Saved entries:

--- --- ---

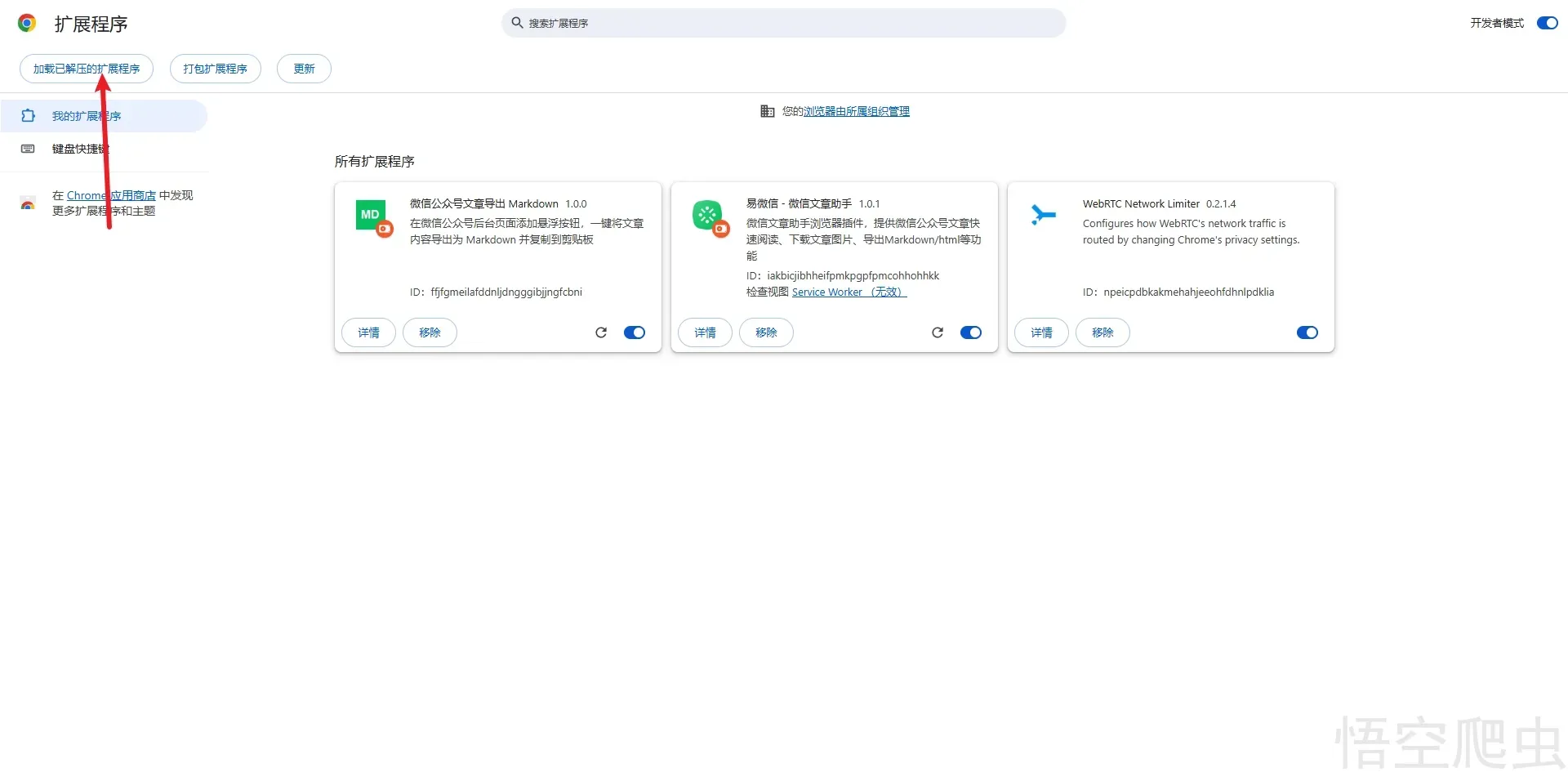Open 键盘快捷键 in the sidebar

click(80, 149)
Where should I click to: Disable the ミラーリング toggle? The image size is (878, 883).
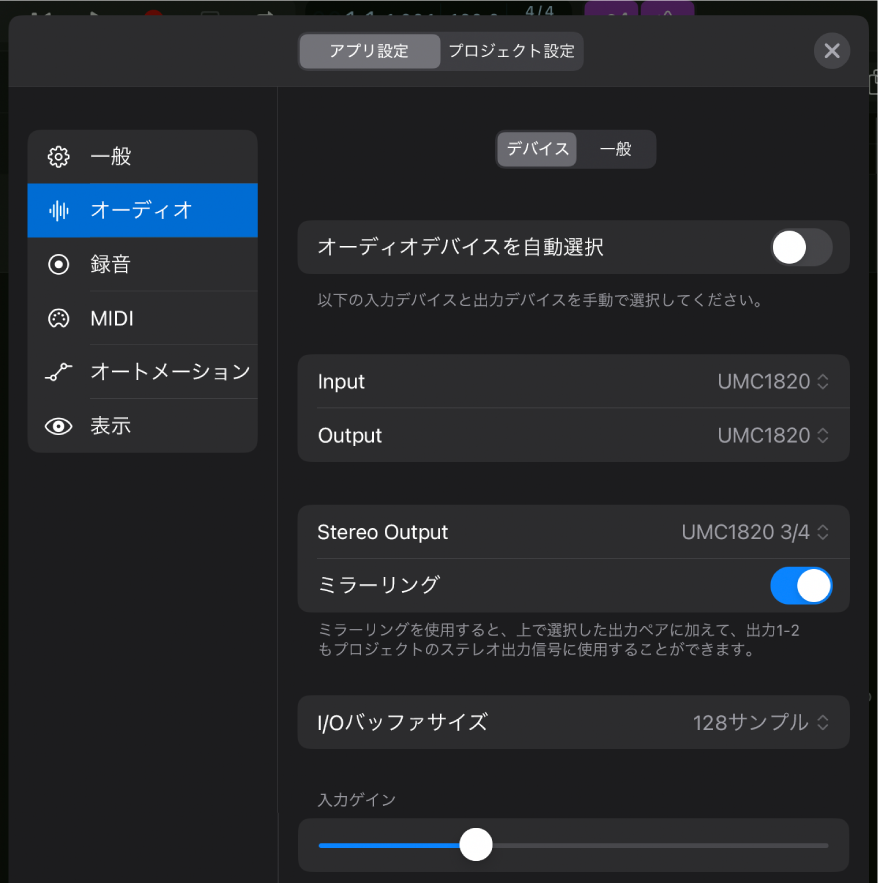[801, 585]
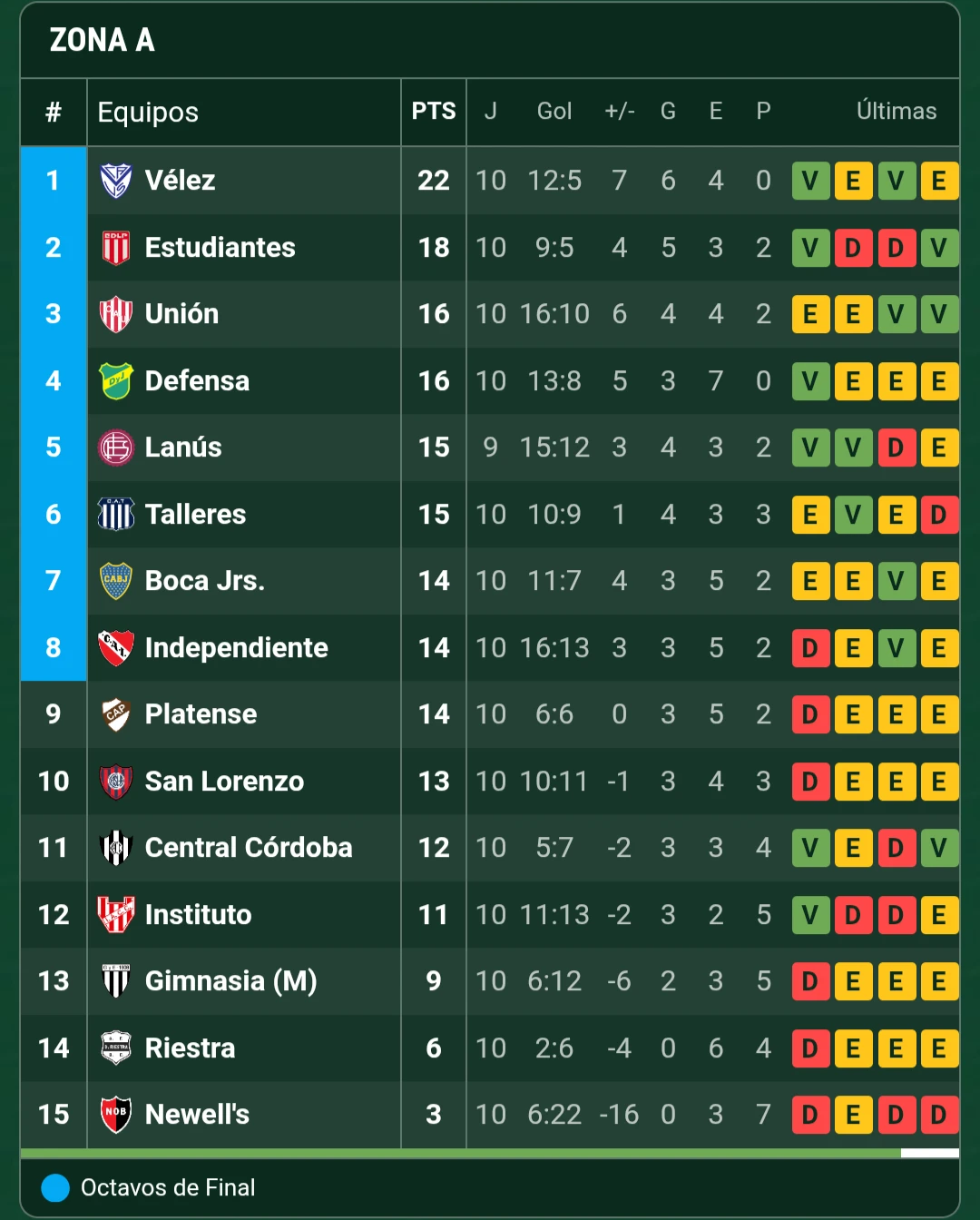Screen dimensions: 980x1220
Task: Sort the table by the +/- column
Action: [x=619, y=111]
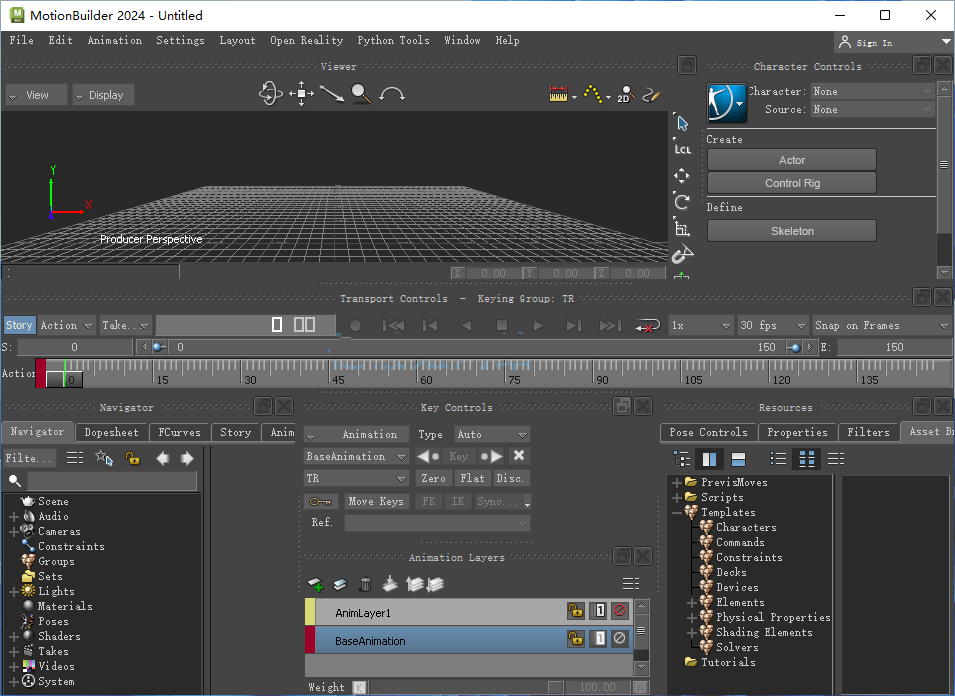This screenshot has height=696, width=955.
Task: Activate the Zoom magnifier tool in Viewer
Action: (x=361, y=94)
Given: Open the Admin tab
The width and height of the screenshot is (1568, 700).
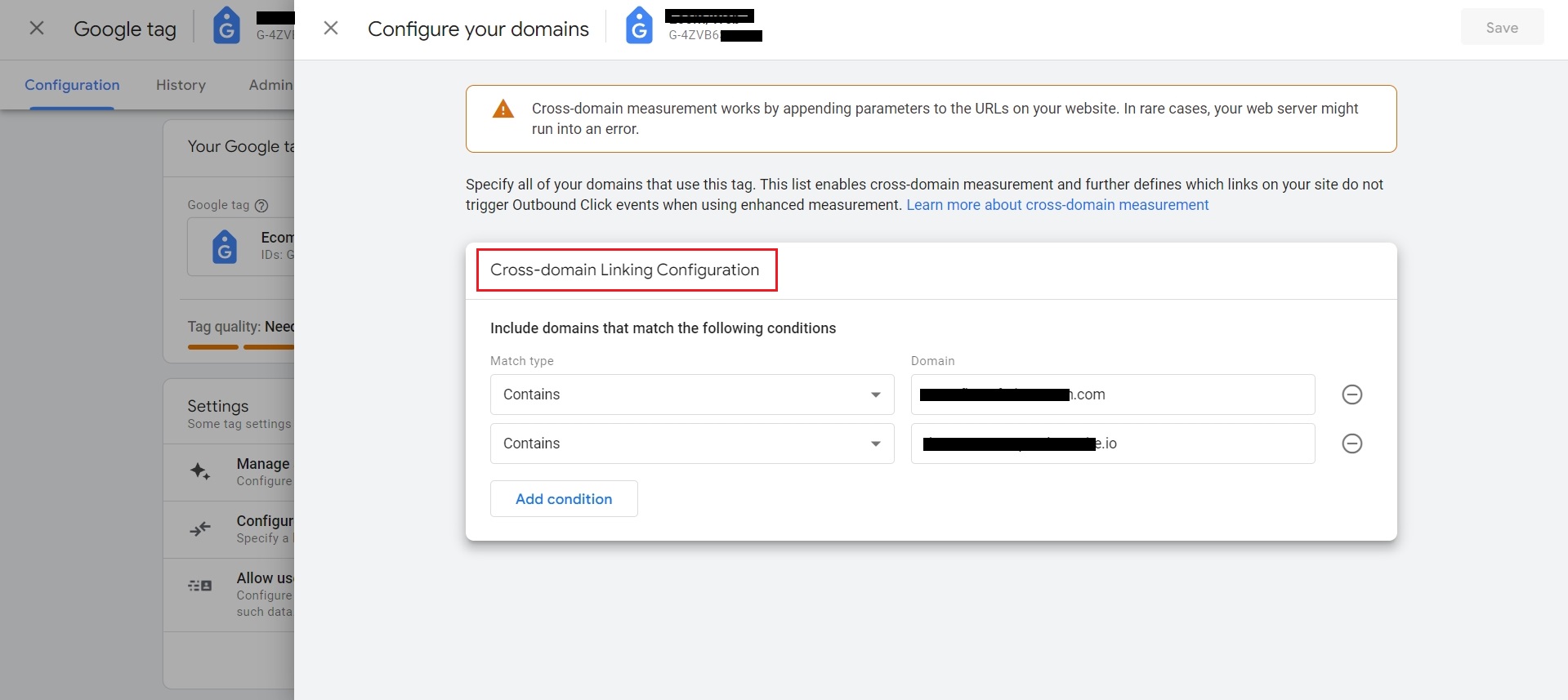Looking at the screenshot, I should [271, 85].
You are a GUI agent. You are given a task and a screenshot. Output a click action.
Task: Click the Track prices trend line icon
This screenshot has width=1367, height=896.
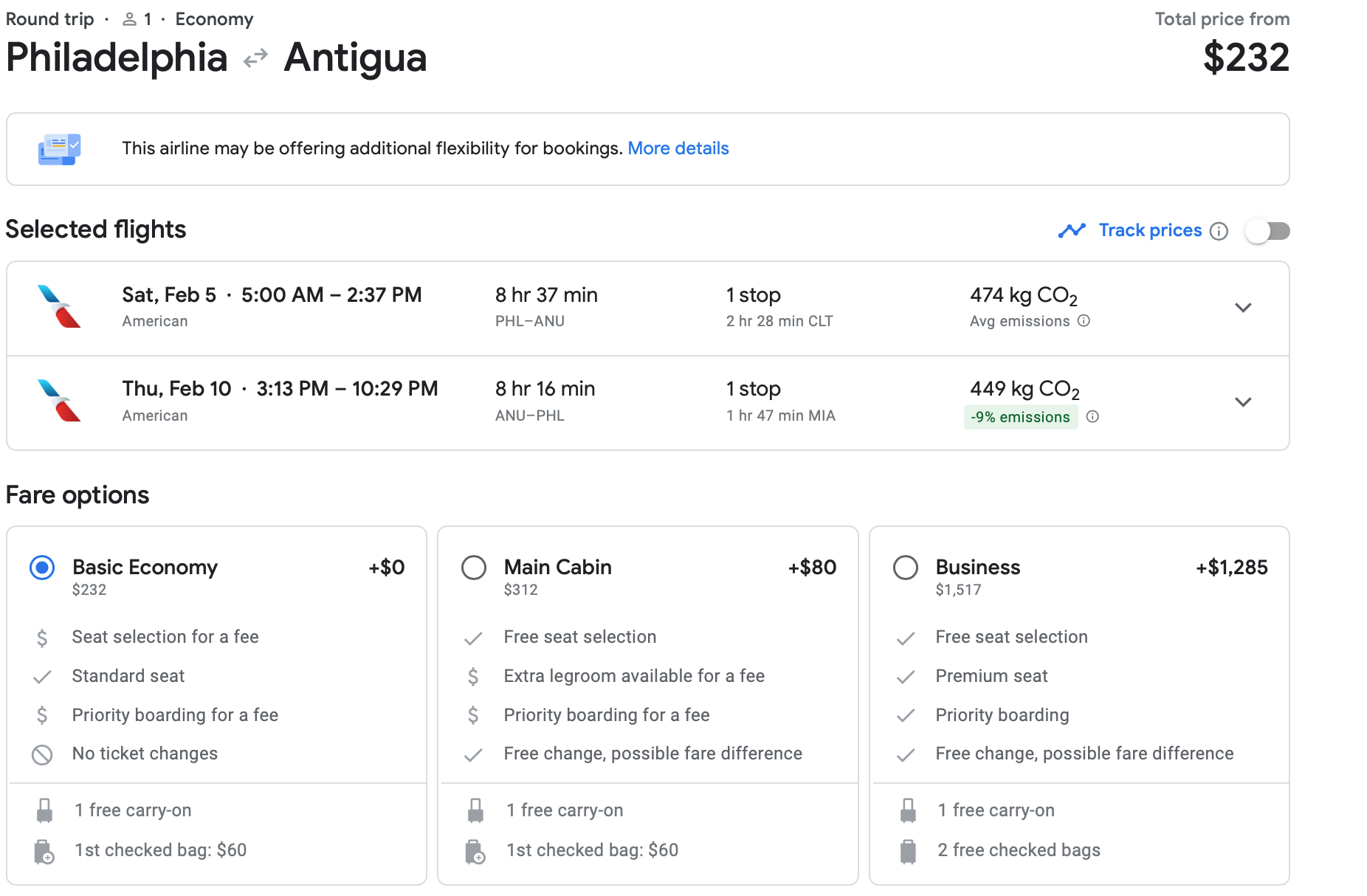[x=1072, y=231]
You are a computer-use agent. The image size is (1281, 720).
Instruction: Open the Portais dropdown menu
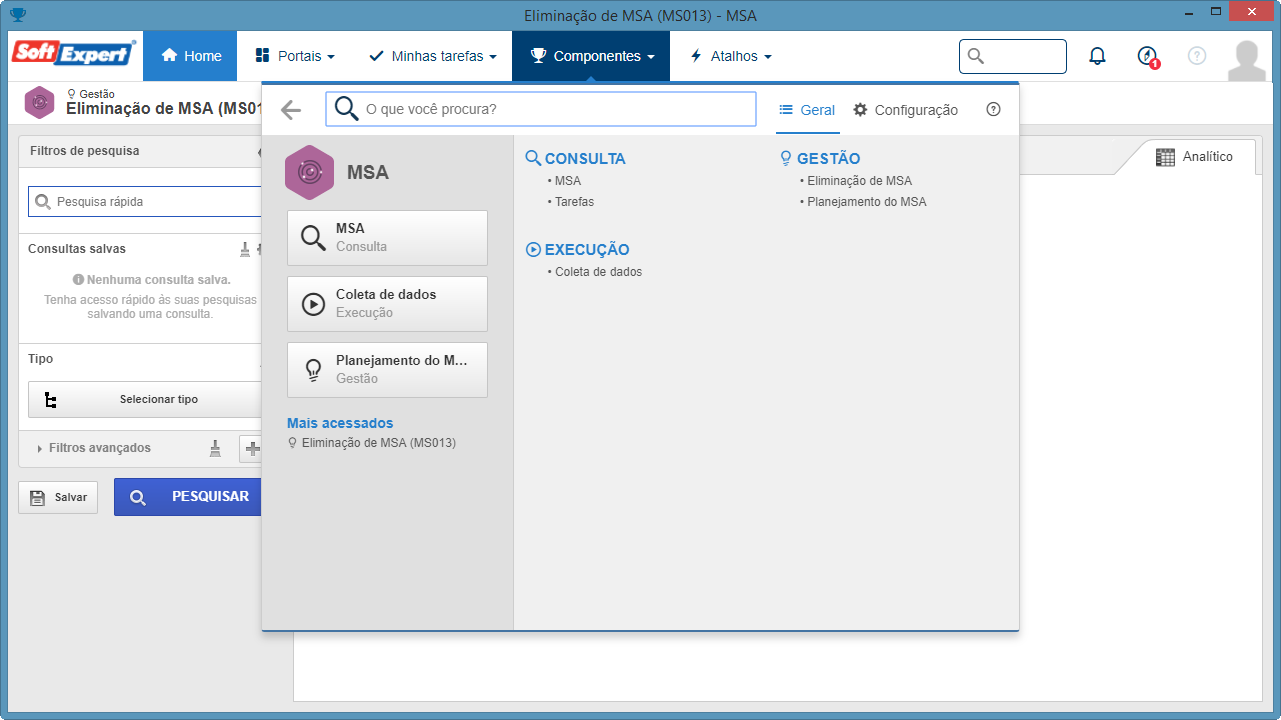[x=295, y=56]
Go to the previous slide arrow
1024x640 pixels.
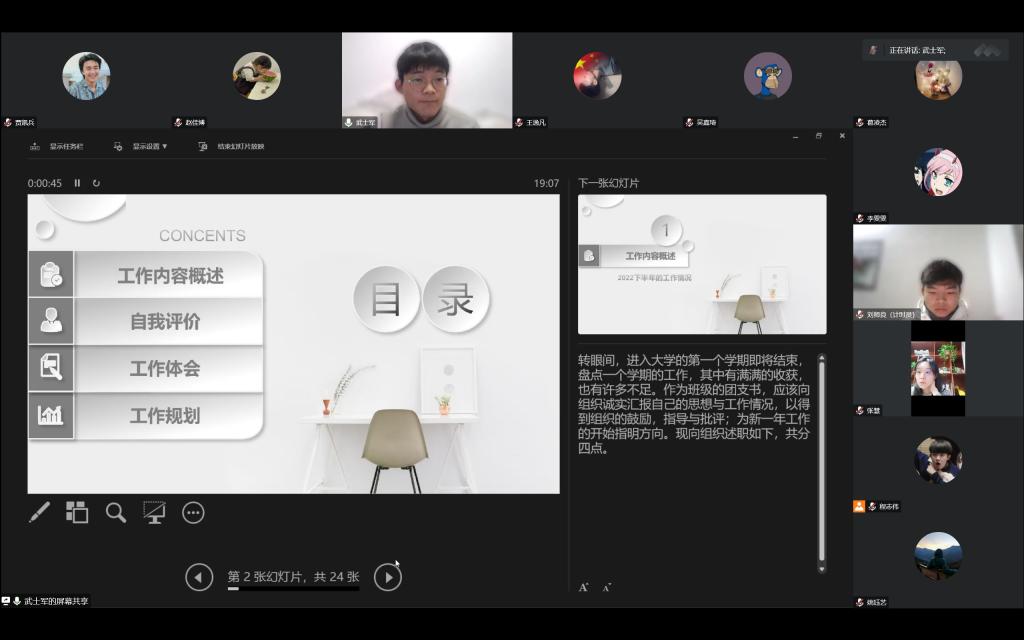pyautogui.click(x=199, y=577)
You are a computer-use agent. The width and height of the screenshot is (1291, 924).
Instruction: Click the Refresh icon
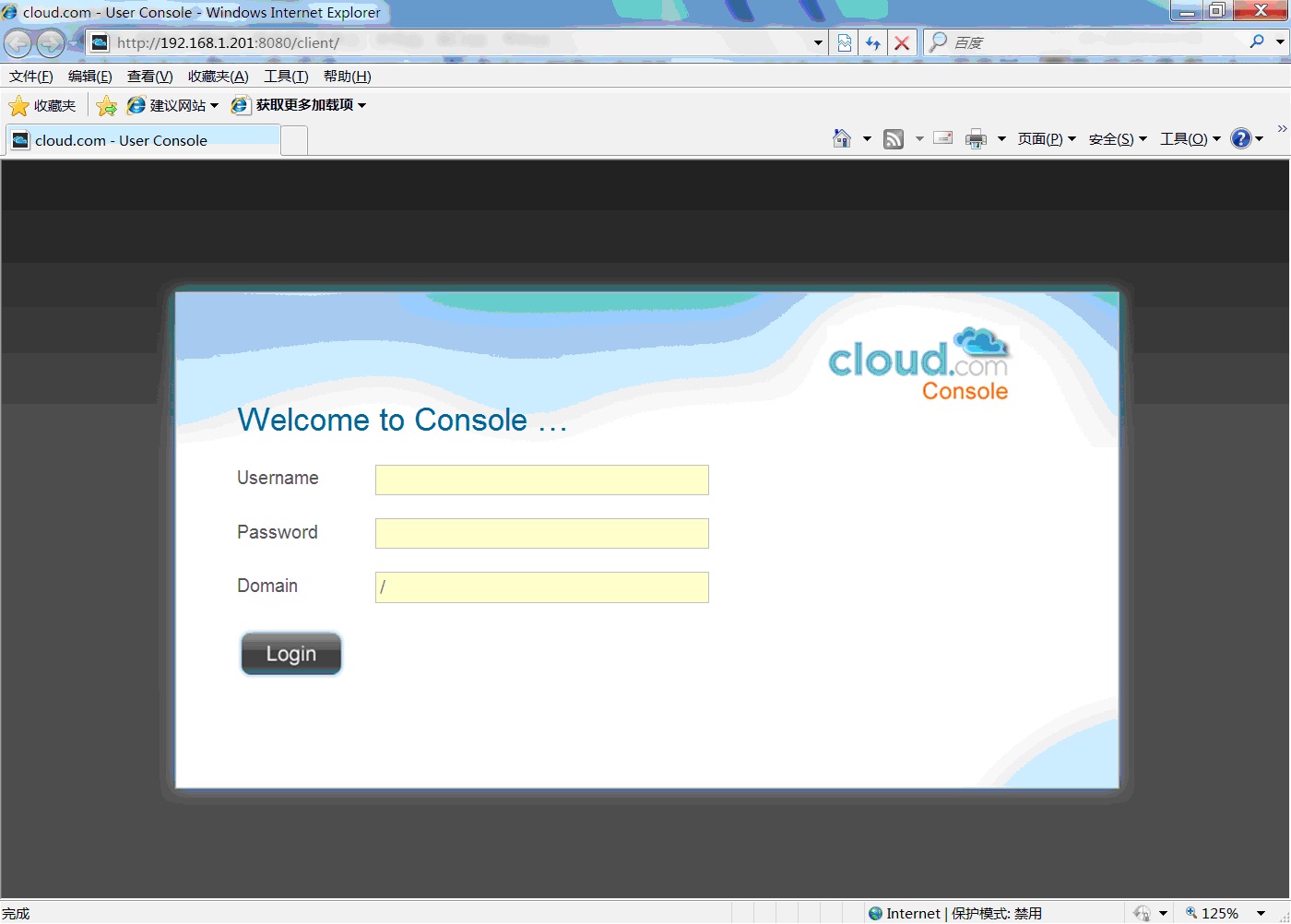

--- --- ---

* **TASK DESCRIPTION**: Please write out the lines above exactly, from the one that contains "Where should I" through the final line, and include none of the pictures.

* **TASK OUTPUT**:
Where should I click to: Disable the ミラーリング toggle? The image size is (878, 883).
[801, 585]
Screen dimensions: 980x1220
Task: Sort the table by the +/- column
Action: [x=619, y=111]
This screenshot has height=696, width=955.
Task: Activate the Zoom magnifier tool in Viewer
Action: (x=361, y=94)
Given: Open the Admin tab
The width and height of the screenshot is (1568, 700).
Looking at the screenshot, I should [271, 85].
You are a GUI agent. You are given a task and a screenshot. Output a click action.
Task: Click the Track prices trend line icon
This screenshot has width=1367, height=896.
[x=1072, y=231]
You are a computer-use agent. The image size is (1281, 720).
Instruction: Open the Portais dropdown menu
[x=295, y=56]
Go to the previous slide arrow
1024x640 pixels.
pyautogui.click(x=199, y=577)
You are a computer-use agent. The width and height of the screenshot is (1291, 924).
Instruction: Click the Refresh icon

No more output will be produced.